De Novo Negatively Charged Binders Targeting MMLVRT Nucleic Acid Binding Sites Overcome Stability-Activity Trade-offs

The limited thermostability and storage-induced inactivation of Moloney murine leukemia virus reverse transcriptase (MMLV RT) have constrained its applications. In this study, a high-stability mutant, MMLV RT-SV, was generated through a multi-site mutagenesis strategy targeting the nucleic acid-binding pocket. Through de novo protein design, three highly negatively charged binders with affinities of 45 nM, 362 nM, and 829 nM were developed to specifically target the positively charged nucleic acid-binding region on the surface of MMLV RT-SV. Experimental results demonstrated that these binders formed complexes with the enzyme via electrostatic interaction, significantly enhancing the thermostability and long-term storage stability of MMLV RT-SV while not affecting its RNA-dependent DNA polymerase function.
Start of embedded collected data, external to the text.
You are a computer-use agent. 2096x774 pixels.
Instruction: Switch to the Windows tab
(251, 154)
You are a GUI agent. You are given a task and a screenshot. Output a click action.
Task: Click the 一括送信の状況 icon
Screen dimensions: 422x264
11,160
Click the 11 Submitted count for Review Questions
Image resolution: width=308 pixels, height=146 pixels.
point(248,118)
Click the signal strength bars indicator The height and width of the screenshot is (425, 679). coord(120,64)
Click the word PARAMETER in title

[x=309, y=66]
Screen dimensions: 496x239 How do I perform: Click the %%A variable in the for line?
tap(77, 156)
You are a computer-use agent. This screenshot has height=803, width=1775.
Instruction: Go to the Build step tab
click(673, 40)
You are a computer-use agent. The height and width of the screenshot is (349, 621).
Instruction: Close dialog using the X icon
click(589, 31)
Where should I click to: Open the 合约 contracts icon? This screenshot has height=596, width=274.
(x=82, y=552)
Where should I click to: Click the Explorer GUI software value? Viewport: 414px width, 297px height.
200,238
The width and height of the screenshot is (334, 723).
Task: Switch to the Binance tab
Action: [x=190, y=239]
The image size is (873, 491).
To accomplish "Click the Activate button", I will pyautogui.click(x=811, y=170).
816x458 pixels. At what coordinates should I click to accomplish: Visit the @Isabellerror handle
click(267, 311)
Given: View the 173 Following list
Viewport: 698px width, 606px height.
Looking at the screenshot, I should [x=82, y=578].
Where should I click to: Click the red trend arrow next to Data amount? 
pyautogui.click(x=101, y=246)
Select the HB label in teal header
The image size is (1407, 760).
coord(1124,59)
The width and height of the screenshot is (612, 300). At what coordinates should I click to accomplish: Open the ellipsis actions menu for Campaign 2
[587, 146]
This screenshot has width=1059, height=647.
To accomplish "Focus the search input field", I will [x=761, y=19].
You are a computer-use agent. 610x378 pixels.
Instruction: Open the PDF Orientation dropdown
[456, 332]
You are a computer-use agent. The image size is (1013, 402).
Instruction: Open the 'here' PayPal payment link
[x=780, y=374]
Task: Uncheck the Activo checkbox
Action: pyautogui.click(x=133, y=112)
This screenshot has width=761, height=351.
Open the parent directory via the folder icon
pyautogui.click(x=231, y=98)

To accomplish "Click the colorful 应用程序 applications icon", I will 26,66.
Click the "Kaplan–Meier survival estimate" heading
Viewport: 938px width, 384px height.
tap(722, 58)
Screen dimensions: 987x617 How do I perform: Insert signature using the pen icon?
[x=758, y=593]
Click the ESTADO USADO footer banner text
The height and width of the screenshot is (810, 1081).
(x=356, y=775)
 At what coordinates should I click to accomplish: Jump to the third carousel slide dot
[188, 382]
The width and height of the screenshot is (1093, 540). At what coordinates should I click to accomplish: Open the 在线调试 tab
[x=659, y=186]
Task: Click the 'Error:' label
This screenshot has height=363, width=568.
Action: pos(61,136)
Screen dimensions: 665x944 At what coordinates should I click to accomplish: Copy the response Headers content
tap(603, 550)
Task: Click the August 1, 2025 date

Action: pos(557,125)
This work pioneers the rational design of negatively charged binders targeting strongly positively charged nucleic acid-binding sites, overcoming the traditional stability-activity trade-off inherent in site-directed mutagenesis and directed evolution. The proposed strategy not only provides an innovative solution to address the thermal sensitivity and storage instability of reverse transcriptase but also establishes a novel paradigm for De Novo-based precision engineering of enzyme functions, demonstrating significant potential in molecular diagnostics, gene editing, and related fields.